Case Study: Conflict of Heroes

Conflict of Heroes: Awakening the Bear came out in 2008. I was thrilled and quickly bought a copy, as well as Storms of Steel when it was released. I was a fan of the artwork, complexity, and approach to tactical WW2 games. I printed every scenario I could find, laminated player aid cards, organized and built every imaginable fan addon you can think of for the game.

I was a huge fan!

Then, I found out that a 2nd Edition was coming. I was willing to give it a shot, but held off. What did me in was that the game components had altered from the original. While I could still thoroughly enjoy the game I loved, I would need to re-purchase everything in order to keep up with the series and move along with it as new expansions were released. At the time, First Men In and Guadalcanal felt like they were right around the corner rather than nearly a decade away.

I was dejected and sold my copy. I swore never to go back…I caved recently and I’m all in once again because I do enjoy the series.

Lessons Learned

I think I learned a few lessons from these 5 or so years:

  1. Designers who have a signature series to their name ARE going to tweak it and continue to evolve it.
  2. Don’t believe the hype for new editions until its released and you have a chance to fully explore.
  3. Don’t believe Academy Games release dates. lol! (Tongue in cheek of course…but not really)
  4. Customers need an upgrade pathway.

Upgrade pathways

You may disagree with me here if you’re a publisher or a designer. I understand your business premise. I don’t understand your customer service stance…

Edition changes that alter components NEED an upgrade pathway for existing customers. If you don’t do this…you are both lazy and greedy. That’s a bold claim, but there’s really no excuse for it. I certainly respect the need to make money and think upgrades CAN make money! Further, I understand the need to minimize warehousing and overprinting products.

Here are a few ways to fix that problem:

  • Promote the upgrade kit alongside the announcement of the new edition.
  • Offer the upgrade kit on a pre-order only basis. Only “overprint” maybe an additional 10% of your ACTUAL sales during the pre-order period.
  • Upgrade your distribution chain’s old edition copies with the upgrade kit and sell those copies as a new product with a pricepoint that seems to make the most sense for the now combined products.

In effect, service your existing customers with an opportunity.

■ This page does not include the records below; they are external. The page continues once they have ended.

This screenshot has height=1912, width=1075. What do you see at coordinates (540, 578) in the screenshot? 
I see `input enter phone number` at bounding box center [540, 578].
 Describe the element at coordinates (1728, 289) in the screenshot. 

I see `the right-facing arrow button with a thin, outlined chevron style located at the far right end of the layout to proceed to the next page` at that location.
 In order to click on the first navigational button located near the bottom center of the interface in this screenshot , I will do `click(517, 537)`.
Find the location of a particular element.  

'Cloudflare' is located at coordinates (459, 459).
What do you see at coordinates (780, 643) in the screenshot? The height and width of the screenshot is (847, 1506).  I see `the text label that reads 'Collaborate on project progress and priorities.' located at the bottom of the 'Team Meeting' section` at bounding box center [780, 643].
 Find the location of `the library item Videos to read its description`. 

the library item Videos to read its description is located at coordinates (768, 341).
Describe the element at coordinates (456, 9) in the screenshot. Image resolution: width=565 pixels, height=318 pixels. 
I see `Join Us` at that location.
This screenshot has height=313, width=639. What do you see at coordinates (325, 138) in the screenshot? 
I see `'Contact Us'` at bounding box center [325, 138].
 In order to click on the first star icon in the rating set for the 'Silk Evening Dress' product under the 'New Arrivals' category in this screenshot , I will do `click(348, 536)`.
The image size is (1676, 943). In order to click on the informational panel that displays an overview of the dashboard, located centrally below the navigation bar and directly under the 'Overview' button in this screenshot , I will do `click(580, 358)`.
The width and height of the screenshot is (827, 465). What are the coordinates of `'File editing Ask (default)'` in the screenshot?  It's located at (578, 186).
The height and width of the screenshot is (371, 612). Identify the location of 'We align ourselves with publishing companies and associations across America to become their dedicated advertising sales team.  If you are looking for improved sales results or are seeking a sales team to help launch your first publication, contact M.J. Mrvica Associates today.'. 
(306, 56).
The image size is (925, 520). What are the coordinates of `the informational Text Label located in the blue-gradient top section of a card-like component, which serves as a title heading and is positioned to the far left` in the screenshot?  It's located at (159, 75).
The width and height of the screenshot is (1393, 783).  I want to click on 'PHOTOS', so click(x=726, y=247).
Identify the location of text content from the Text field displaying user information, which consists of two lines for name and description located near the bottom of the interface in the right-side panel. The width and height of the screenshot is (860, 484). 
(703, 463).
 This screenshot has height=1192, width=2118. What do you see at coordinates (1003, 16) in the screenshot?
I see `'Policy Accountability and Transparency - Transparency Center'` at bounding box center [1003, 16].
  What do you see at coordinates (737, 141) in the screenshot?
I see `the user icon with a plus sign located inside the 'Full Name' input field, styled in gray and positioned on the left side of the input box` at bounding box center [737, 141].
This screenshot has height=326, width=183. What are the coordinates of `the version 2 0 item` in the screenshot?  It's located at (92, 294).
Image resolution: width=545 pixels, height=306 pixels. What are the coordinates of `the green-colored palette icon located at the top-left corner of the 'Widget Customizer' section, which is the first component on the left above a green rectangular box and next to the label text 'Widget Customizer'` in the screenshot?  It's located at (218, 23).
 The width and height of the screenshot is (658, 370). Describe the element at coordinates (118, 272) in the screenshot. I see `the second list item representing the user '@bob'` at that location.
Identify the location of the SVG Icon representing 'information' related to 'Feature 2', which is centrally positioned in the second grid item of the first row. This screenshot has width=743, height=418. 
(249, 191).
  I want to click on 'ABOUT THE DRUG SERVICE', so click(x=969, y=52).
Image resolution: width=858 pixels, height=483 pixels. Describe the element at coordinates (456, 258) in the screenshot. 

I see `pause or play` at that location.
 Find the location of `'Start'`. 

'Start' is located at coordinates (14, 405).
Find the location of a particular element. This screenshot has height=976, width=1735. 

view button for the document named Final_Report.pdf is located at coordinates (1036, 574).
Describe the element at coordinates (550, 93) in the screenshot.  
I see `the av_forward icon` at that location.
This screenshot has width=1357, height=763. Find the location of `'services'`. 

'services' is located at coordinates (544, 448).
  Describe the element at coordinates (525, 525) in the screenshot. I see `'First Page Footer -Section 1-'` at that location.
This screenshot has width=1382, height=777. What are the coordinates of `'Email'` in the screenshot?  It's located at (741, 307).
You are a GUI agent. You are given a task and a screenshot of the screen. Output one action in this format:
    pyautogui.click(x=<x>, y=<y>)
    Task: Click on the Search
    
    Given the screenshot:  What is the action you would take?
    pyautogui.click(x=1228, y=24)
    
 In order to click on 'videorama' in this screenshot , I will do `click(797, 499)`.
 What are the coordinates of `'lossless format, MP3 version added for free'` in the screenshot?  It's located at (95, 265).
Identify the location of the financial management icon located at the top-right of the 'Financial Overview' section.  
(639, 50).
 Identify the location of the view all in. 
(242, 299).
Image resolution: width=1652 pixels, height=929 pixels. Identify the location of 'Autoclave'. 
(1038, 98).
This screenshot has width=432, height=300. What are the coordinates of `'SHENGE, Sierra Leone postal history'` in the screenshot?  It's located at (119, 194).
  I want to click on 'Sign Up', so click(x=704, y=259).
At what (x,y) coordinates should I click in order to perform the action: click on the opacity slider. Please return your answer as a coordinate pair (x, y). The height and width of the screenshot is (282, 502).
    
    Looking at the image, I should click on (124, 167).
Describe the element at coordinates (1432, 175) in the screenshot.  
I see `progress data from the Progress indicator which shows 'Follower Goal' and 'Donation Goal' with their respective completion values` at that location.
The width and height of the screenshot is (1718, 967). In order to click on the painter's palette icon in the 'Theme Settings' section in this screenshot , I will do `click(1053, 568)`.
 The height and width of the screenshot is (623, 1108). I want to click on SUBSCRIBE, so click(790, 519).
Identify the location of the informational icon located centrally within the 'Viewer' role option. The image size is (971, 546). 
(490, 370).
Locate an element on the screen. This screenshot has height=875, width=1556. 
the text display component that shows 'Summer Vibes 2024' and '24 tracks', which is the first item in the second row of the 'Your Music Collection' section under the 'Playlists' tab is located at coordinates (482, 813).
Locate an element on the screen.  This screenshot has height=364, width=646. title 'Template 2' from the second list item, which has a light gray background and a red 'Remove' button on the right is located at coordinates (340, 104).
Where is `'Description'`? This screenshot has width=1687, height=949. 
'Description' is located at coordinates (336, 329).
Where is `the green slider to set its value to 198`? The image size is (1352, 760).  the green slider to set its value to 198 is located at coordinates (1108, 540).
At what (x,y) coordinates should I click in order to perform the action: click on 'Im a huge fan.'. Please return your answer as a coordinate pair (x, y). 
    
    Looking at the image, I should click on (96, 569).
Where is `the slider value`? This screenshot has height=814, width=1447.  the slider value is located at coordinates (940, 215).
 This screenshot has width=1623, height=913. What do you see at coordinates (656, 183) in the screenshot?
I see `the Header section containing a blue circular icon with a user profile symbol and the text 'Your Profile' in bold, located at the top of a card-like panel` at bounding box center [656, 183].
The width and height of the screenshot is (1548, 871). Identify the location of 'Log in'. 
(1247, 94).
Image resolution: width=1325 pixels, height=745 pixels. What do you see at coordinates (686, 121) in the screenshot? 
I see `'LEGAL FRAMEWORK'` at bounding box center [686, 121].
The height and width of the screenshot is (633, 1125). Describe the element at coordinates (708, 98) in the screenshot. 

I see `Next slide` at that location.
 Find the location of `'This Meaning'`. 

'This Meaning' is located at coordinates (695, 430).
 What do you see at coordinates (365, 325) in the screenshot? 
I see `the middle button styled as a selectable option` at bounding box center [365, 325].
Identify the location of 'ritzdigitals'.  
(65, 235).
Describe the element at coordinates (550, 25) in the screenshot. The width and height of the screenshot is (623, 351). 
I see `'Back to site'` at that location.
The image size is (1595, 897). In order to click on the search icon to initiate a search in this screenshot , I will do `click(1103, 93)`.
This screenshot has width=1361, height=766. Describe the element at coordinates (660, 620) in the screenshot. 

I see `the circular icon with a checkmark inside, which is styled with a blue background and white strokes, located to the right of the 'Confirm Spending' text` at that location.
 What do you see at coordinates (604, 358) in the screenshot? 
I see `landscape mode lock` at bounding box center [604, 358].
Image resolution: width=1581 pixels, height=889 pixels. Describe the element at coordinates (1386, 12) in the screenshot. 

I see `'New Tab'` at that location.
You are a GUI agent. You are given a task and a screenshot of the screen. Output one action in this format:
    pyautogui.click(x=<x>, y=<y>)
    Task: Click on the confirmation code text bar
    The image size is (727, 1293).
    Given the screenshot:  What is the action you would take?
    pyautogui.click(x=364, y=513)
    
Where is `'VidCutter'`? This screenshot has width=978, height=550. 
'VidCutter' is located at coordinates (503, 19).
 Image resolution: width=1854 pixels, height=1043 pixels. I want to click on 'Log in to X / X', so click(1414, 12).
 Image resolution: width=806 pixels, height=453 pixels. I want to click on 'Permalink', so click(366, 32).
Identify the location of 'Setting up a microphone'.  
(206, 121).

You’re already printing the new components after all! Make it clear that this is a limited time opportunity and that once the stock is gone, that’s it. While this is unlikely to sell more than about 20% of your prior edition copies that should convince you that a) you want to preach to the choir or lose them and b) that you’re not talking about a massive run of these upgrade kits which will already (for the most part) be paid for when they get shipped.

Back to Ownership

Customers want the “best” version of a game. Designers, even veteran ones, continue to hone their craft and see design problems in new ways. This means that subsequent versions that a designer convinces a publisher to sell will be better on the whole. While some exceptions are likely to occur…nobody is burning those copies Fahrenheit 451 style!

Designers should be the ultimate say in what their game says, how it plays, and how fans interact with it over the course of its lifetime. Gamers have the final say in how the game is played at their table of course. If they want to disregard the changes, make their own house rules, or disregard the rules and just chuck counters at their cat…they can certainly feel free to do so…psychopaths that they are!

Say it!

Designs are never finished. They’re just left in a state where designers feel they’re ready at the time.

I’m good with that and support it. Long live the 2nd…3rd…4th? edition of some of the hobby’s best games!